## Dataset entries
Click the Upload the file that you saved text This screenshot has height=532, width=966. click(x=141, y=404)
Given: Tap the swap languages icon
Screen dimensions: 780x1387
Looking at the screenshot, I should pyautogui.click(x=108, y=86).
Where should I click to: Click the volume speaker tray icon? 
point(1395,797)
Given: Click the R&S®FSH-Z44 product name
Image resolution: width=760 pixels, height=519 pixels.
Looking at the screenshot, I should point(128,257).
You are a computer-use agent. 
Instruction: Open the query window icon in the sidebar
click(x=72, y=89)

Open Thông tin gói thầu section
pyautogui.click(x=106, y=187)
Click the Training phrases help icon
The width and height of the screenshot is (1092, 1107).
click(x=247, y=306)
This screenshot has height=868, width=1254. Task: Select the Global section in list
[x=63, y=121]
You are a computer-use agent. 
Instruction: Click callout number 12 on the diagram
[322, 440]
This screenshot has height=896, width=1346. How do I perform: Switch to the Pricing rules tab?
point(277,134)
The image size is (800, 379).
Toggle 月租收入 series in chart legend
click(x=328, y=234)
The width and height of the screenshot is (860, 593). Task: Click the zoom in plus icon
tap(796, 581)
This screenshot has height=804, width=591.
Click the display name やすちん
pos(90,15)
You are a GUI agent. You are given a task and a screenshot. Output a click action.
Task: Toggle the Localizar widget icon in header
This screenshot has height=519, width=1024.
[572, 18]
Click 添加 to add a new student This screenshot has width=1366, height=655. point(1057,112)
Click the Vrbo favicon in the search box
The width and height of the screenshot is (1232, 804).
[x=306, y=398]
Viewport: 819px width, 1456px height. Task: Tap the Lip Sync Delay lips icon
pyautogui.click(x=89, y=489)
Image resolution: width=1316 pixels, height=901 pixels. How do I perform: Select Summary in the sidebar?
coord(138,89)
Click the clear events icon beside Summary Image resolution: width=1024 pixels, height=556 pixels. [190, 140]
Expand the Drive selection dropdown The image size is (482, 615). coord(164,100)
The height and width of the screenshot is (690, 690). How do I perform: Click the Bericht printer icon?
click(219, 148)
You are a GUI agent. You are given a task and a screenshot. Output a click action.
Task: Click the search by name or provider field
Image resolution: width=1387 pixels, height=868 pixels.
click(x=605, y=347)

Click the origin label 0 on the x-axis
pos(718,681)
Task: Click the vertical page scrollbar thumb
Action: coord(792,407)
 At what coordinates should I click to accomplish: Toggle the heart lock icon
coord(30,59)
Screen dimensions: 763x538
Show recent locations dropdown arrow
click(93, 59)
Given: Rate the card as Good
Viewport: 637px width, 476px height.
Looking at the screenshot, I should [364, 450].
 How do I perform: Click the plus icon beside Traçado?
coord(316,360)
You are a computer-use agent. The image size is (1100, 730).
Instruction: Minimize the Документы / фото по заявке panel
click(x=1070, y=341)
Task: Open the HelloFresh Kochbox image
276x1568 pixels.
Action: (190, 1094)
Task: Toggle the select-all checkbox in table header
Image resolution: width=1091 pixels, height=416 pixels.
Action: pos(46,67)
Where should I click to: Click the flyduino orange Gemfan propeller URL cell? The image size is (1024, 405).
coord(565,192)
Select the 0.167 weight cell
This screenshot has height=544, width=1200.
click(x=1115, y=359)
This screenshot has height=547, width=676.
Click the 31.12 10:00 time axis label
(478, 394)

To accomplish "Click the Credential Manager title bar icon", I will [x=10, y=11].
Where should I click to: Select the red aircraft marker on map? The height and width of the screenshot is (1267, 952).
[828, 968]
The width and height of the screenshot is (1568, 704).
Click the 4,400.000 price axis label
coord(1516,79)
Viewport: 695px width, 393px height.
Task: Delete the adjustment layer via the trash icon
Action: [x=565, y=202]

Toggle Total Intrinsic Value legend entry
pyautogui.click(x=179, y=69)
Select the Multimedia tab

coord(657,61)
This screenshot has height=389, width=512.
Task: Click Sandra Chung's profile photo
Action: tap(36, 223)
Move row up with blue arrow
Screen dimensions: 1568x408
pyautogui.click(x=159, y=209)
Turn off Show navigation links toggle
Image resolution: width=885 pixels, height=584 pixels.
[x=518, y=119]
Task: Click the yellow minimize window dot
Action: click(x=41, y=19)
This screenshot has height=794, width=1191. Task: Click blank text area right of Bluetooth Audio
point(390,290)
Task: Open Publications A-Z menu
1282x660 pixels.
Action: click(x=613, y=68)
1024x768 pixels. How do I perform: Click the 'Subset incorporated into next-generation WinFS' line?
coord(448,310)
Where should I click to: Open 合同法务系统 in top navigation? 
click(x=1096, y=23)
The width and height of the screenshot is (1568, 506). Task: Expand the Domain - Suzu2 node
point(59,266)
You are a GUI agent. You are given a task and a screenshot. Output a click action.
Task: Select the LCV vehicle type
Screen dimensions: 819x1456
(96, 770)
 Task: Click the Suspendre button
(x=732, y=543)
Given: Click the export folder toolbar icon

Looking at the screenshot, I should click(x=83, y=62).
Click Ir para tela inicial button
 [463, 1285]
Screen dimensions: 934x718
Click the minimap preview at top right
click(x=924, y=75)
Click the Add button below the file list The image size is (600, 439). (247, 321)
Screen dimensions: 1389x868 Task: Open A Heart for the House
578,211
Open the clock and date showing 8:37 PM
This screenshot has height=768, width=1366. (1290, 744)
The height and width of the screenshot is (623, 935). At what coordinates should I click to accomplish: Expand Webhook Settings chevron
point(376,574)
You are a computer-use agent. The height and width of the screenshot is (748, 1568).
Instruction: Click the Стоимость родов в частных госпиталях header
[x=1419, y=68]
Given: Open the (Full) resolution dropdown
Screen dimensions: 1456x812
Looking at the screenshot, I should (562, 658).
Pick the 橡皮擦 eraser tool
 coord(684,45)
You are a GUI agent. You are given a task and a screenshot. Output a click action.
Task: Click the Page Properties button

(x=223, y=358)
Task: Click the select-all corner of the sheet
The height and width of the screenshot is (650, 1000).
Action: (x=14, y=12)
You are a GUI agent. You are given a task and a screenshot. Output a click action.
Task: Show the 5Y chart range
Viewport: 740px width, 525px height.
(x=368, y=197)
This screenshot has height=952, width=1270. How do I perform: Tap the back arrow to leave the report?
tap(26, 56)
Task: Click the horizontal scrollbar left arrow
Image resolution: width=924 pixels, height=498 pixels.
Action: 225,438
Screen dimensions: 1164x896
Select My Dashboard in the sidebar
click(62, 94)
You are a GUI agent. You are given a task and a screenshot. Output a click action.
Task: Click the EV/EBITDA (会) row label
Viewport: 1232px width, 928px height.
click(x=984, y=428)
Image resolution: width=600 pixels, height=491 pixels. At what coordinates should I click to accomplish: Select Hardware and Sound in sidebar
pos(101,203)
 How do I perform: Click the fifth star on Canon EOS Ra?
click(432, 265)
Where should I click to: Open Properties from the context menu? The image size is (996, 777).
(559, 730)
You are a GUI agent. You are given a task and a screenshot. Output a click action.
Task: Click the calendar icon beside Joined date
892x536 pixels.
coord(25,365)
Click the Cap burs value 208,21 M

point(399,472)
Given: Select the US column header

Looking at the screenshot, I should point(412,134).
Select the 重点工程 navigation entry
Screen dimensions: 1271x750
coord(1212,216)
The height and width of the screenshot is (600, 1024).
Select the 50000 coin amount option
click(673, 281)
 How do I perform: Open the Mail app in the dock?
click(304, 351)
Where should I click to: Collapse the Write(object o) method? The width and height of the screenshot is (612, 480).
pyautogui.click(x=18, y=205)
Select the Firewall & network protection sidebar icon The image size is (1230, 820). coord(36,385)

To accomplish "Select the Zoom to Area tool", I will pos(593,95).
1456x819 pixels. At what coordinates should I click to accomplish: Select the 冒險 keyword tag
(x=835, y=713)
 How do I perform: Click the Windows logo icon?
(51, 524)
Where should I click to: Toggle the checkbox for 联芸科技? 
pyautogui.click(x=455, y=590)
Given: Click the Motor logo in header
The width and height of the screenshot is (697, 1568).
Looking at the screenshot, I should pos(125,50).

## Work instructions
Each line above with the string "will" in it should be located and copied.

## Your response
To accomplish "Click the Credential Manager title bar icon", I will [x=10, y=11].
To accomplish "Select the Zoom to Area tool", I will pos(593,95).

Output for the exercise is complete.